I was following a bitty scribble chart noting that I wanted a cool background to transition to a warm foreground. I wanted my two contrast points of interest to be on the two groupings of the three figures. Everything else was going to be muted, and less distinct to leave the focus of the painting to be the three figures having their discussion.
Here you can see my strategy for painting the facial features....without painting lines and too much details for the very small space. At this size things were a bit fiddly, but it worked. I also adapted the practice of having three brushes going at the same time.....one with a light flesh tone, one with a mid tone and a third with a very dark tone. I just painted in the mass tones of the faces.....and let it dry.

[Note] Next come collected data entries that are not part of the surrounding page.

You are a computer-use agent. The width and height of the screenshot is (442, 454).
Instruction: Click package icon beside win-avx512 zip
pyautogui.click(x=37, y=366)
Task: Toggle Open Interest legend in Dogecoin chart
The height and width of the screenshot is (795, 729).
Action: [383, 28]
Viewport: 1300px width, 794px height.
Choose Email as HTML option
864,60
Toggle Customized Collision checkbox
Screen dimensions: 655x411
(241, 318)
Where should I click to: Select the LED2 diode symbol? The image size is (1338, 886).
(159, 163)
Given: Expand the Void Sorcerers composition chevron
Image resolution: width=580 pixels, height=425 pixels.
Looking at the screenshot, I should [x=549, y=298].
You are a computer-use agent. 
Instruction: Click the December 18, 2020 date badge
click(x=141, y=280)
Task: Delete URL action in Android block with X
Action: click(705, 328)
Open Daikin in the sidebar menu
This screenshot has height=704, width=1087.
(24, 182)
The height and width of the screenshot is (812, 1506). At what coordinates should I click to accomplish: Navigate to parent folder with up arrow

I took the “finding marks” of the shadow masses and went off painting, using them as my guide for facial feature placement. I wasn't satisfied with my pencil sketch's features or hair or in one case, arm placement. All easily worked on and changed as I painted.
Here you can see where I painted in the right hand man's boots. I used teensy tiny scissors, cut out his boots, placed the stencil over the correct spot, and painted in the boot outline. After removing the stencil, I painted in more light and shadows to make the boots look like....boots!
This painting has been a blast to do.....and as always....I learned a lot!